La biographie du Prophète Mahomet
La biographie du Prophète Mahomet de Ibn Hichâm. Texte traduit et annoté par Wahib
Attalah. Fayard, 2004, 432 pages, 25 Euros
« Encore une vie de Mahomet » s'exclame en introduction de son « Mahomet » le professeur Wahib Attalah. Oui, «
encore une » ! Mais elle manquait ! Et elle est le fruit d'une démarche inédite et fort à propos, puisqu'elle va puiser «
presque à la source ». En effet, c'est une double démarche scientifique qui préside à la rédaction de cet ouvrage :
une démarche de traduction et une démarche de connaissance historique. Cette double démarche fait la force de cet
ouvrage d'autre part assez aride. Parce qu'il n'est pas question là d'une simple « bio » compilant des données
connues et étudiées. La démarche invite la philologique et l'histoire à se rencontrer.
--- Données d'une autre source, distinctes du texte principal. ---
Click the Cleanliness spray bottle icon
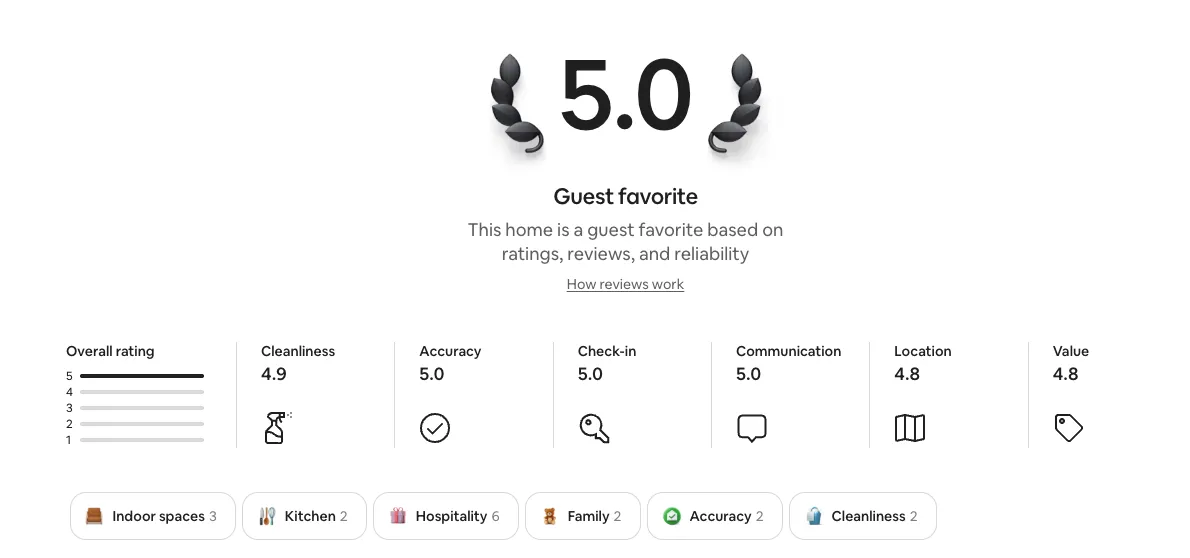This screenshot has width=1190, height=558. click(275, 428)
Ibn Hichâm (IX ème siècle), a trouvé que la biographie du prophète, rédigée par Ibn Ishâkun demi siècle plus tôt, à la
demande du Calife Abbasside Al Mançur, était trop longue. Il s'est donc attelé à une dure tâche : résumer le texte de
son illustre prédécesseur sans rien lui ôter de ses précisions historiques qui en faisait la richesse. Un abrégé donc,
mais de l'arabe à l'arabe. Et dans le même siècle avec donc des mots utilisés par le premier ayant la même valeur
sociale pour le second.
Wahib Attalah, professeur honoraire à l'Université de Nancy, arabisant, helléniste et historien, a eu la même
démarche. Trouvant que le texte de Ibn Hichâm (As Sira-n-abbawiya) riche de 1600 pages in-quarto était encore trop
long, il a voulu en présenter une édition abrégée. C'est louable. Mais il nous offre, en plus de l'abrégé, une traduction
remarquable. Parce que sans se limiter à traduire le mot dans son sens d'aujourd'hui, il le replace systématiquement
dans le contexte de l'apparition de l'Islam. Il ajoute à la traduction, de la sociologie historique. C'est ce qui manque le
plus aujourd'hui à la compréhension de l'Islam. Car comment comprendre les choix du Prophète sans les replacer
dans un contexte historique qui les explique et qui incite, forcément, à en avoir une lecture différente aujourd'hui que
le contexte social est différent.
Le texte de Ibn Hichâm, par rapport à celui de Ibn Ishâk, s'allège de tout ce qui ne concerne pas directement le
Prophète. Il écrit d'ailleurs lui même : j'allégerai le récit (...) de tout ce qui ne touche pas directement le prophète, n'a
pas de rapport avec la révélation du Coran et n'apporte aucun éclairage nouveau sur ces questions ». C'est une
démarche bien connue des scientifiques, sociologues, juristes etc. aujourd'hui : le sujet, tout le sujet, mais rien que le
sujet. Notre « traducteur » nous offre des commentaires propres à éclairer le lecteur. Il restitue une « vie du Prophète
» accessible aujourd'hui par les curieux d'Histoire et propre à répondre aux questions de ceux qui lisent par quête
spirituelle ou religieuse. D'une certaine manière, en privilégiant les texte proches de la source aux interprétations
successives et biographies lointaines et engagées, Wahib Attalah fait oeuvre utile contre les obscurantistes qui
veulent accaparer l'Histoire et le Texte pour n'en délivrer qu'un message déformé, adapté à leurs morbides nécessité
politiques.
Mais qu'est-ce que la vie d'un homme lorsqu'elle est racontée sinon un formidable livre d'histoire... ? La traduction
qui nous est livrée aujourd'hui de la Sira-n-abbawiya nous plonge autant dans l'intimité du Prophète de l'Islam que
dans celle de l'Histoire riches de tant et tant d'histoires. Le professeur Wahib Attalah s'inscrit, par son remarquable
travail de traduction commentée ajouté d'un index raisonné, dans la filiation de Paul Ricoeur qui disait : « amener le
lecteur à l'auteur, amener l'auteur au lecteur, au risque de servir et de trahir deux maîtres, c'est pratiquer ce que
j'aime appeler l'hospitalité langagière ».